Guiado el doliente rebaño por el fatigado animal, avanzaba, avanzaba, hasta que de
repente un furioso ladrido vino a sacar a todos de su letargo. Los indios cuchichearon
alarmados, sin saber qué hacer. Pero cuando uno de ellos, temeroso de provocar un
incidente, corrió para detener la burra, el viejo Yamunaqué alzó la voz:

—Taita Dios nos señala el camino, ¡sigamos!

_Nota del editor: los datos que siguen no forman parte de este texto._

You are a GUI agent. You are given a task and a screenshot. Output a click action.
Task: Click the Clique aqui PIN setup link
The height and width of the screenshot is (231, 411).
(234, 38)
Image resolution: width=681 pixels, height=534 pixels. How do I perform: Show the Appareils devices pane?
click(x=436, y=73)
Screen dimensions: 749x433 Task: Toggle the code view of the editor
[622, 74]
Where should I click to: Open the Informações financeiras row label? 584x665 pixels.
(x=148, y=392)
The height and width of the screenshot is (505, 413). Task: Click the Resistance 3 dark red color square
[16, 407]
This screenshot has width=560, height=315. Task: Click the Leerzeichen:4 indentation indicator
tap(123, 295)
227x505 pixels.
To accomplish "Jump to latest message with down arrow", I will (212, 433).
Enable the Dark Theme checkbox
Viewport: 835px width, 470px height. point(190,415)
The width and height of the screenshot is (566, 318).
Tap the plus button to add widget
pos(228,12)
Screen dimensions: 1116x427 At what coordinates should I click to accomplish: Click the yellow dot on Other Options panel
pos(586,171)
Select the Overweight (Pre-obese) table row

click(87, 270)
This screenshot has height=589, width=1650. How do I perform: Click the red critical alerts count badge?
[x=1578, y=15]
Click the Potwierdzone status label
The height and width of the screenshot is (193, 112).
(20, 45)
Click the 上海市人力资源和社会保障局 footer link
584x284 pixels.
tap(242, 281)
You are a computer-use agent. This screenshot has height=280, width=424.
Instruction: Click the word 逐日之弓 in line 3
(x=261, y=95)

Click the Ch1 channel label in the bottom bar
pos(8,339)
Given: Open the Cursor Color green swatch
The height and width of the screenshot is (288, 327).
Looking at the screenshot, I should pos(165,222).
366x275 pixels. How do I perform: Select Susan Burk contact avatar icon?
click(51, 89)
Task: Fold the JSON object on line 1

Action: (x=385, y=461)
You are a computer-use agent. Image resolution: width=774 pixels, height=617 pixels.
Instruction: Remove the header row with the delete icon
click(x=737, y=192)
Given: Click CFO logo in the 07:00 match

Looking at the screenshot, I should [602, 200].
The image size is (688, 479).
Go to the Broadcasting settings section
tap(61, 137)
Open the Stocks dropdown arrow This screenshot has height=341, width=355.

Algo increíble, inimaginado, sucedió entonces. Aquellos individuos, humildes y


miserables, acostumbrados a curar con la resignación los resquemores que produce el
desprecio y la humillación, sintiéronse fuertes, rebeldes, altivos. Un soplo extraño, venido
a través de los siglos desde remoto pasado, removió en su interior sentimientos dormidos,
exaltó virtudes anestesiadas.

—¡Sí, sigamos! —gritó uno.


—¡Sigamos! —dijo otro, como un eco.
—¡Sigamos! —repitieron todos.

Y la masa humana, impulsada por el odio y el rencor, marchó más ágil, más ligera, más
firme. Hasta el fantástico jinete movió sus miembros descarnados, al trote de la
cabalgadura.

Al frente estaba la casa. Cincuenta pasos más y podrían entrar en ella. La jauría del
“Gringo” se precipitó al ataque. Eran perros finos, adquiridos a altos precios en los
mercados europeos. Pero los canes flacos y pulguientos de los indios, fieles hasta la
muerte, les salieron al encuentro. Y mientras los animales combatían y se desangraban,
los indios llegaban al cerco.

Sonó un tiro, otro; cayeron dos hombres. Surgieron gritos fieros, amenazas. Brazos
hercúleos rompieron la puerta, y ya adentro, lanzóse el grupo sobre el fornido gigante que
apretaba en su mano el revólver. Resonó un tercer tiro, y un cuarto y un quinto. Y cuando
el hacendado buscaba otras armas y la ayuda de sus peones, los invasores, enardecidos
por el quejido de los heridos, le alcanzaron al fondo del corredor. Fue una lucha desigual,
cruenta, horrible, que duró escaso tiempo. De nada le valió al “Gringo” emplear sus
músculos de acero, sus puños de catapulta. Las manos vengativas de sus esclavos le
cegaron rápidamente la vida.

Al retirarse los indios, un guiñapo informe quedó entre las sombras, ultrajado por los
perros ávidos de sangre.
El cortejo, con tres muertos más, tomó la verdadera ruta del cementerio, alumbrada con
mayor intensidad por la antorcha de la luna.